Negligence - When Does an Accident Lead to Legal Liability?

Sometimes accidents just happen - car crashes, slips and falls, bad outcomes from medical treatment and other mishaps.  Not all accidents create legal liability. How do you know when someone is legally responsible for an accident?  A legal concept called “Negligence” determines when an accident can result in a legitmate lawsuit.

There are four elements which must be established in order to have a viable Negligence claim: (1) A legal Duty to act carefully; (2) a Breach of the Duty to act carefully; (3) a causal link between the failure to act carefully and some damages (Causation); and (4) actual losses or damages resulting from the failure to act carefully (Damages).

Duty

A Duty is an obligation required by the law to act in a careful and reasonable manner.  For example, the driver of a car has a legal duty to drive carefully, a store  owner has a duty to keep his property in a reasonably safe condition for its patrons and a medical doctor has a legal duty to have the knowledge and exercise the skill that another reasonably careful doctor would under the same circumstances.  In these examples, each person - the driver, the store owner and the doctor - has a legal Duty to be careful and can be held legally liable for not being careful.  On the other hand, if I see someone who is about to get robbed, I have no legal Duty to warn or help that person and cannot be held liable for failing to act.

Breach

Breach of Duty is a failure to exercise reasonable care.  Stated otherwise, Breach of Duty is doing something that a reasonably careful person would not do, or failing to do something that a reasonably careful person would do.  Examples of Breach of Duty would include the following:  driving 75 miles per hour in a 45 zone; a driver turning around to talk to a friend in the back seat while driving in heavy traffic;  a business owner allowing a pothole in a parking lot to go unrepaired for 6 months; or a surgeon failing to remove a sponge from a patient during surgery.

Causation

Liability for Negligence requires a close causal relationship between the Breach of a Duty and some actual loss which results.  If the Breach of Duty contributes to causing and accident and losses, then there will be legal liability.  However, if something else caused the losses, there can be no liability.  For example,  if someone was driving drunk but the other driver caused an accident by running a red light, then even though the first driver was drunk, he was not Negligent and legally liable becuase the accident was not his fault. 

Damages

In order to have a case for Negligence, actual losses or damages must result from the accident.  There must be some actual injury to the victim.  The fact that “someone could have been hurt” is not enough to create legal liability.  Examples:  a driver rear ends your car,  but your car is not damaged and you are not injured; someone slips and falls on snow piled up on the sidewalk, but sustains no injuries; or an Emergency Room doctor fails to diagnose a heart attack, but a family doctor does hours later and the delay in diagnosis causes no injuries.

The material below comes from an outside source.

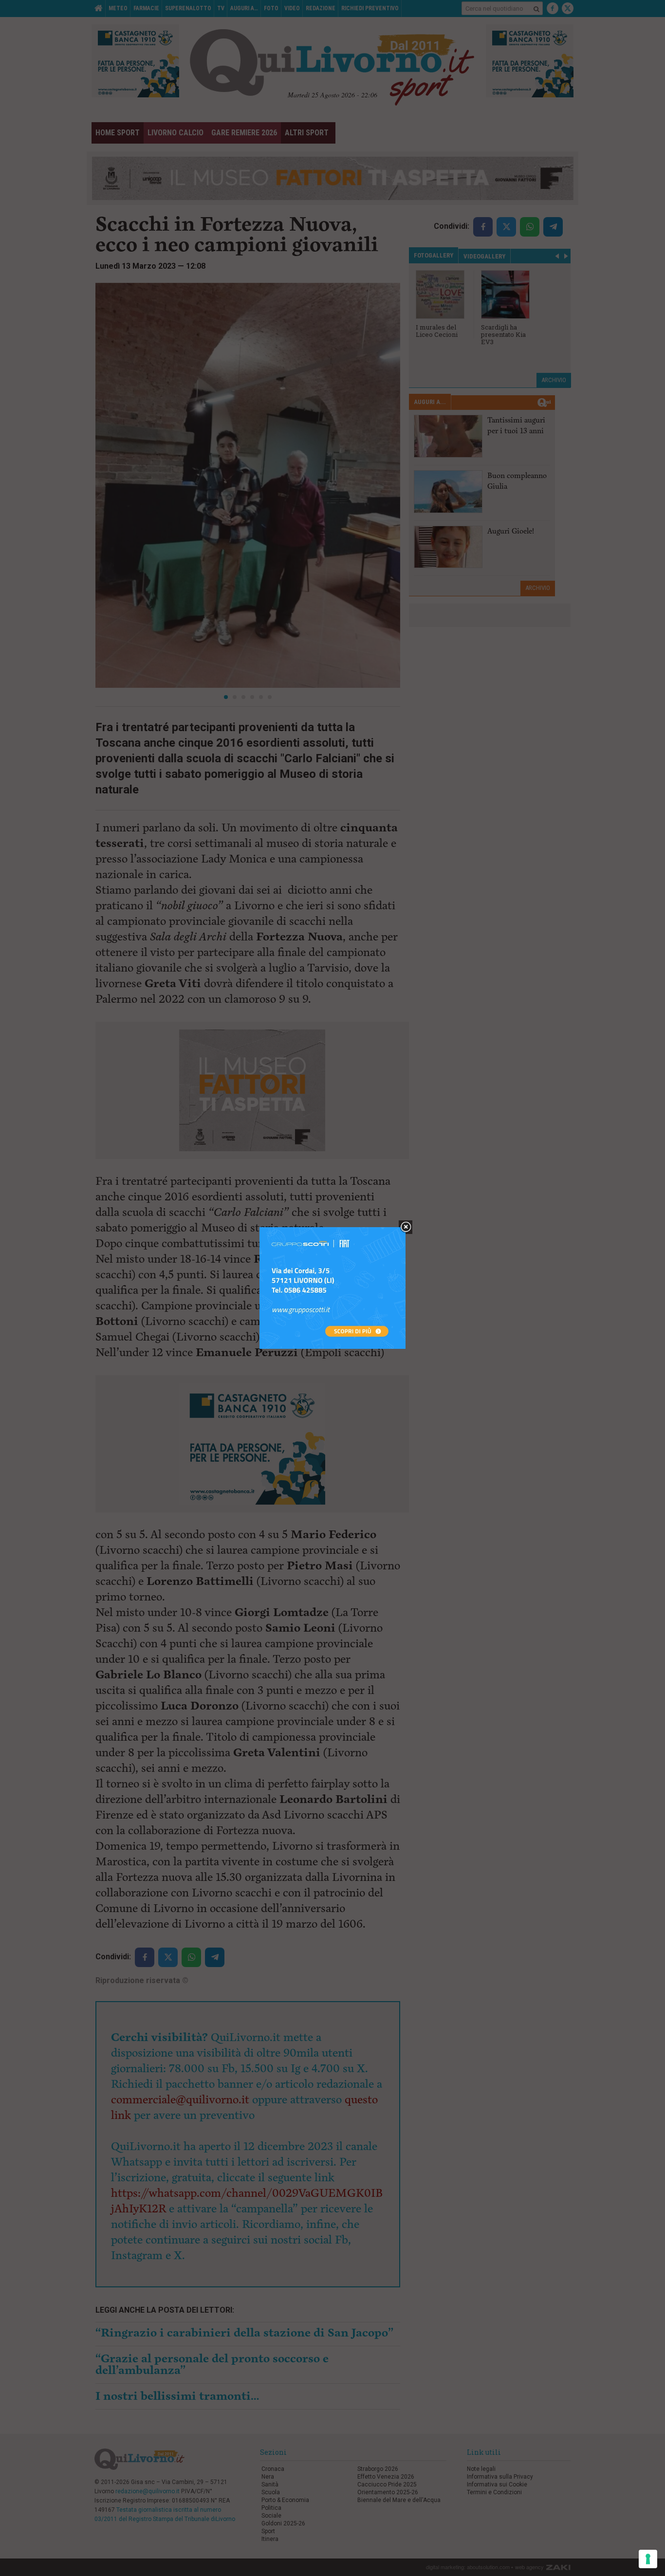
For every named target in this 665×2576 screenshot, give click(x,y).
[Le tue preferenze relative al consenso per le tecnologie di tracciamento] (648, 2559)
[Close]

Sometimes accidents just happen and nobody is at fault.  Other times, accidents are caused by the Negligence of another and there are legal consequences.  The purpose of the law of Negligence is to make sure that a viable lawsuit does not arise in every situation where something bad happens.  Instead, the courts should only be involved when someone had a legal Duty to be careful, Breached that Duty and Caused actual Damages.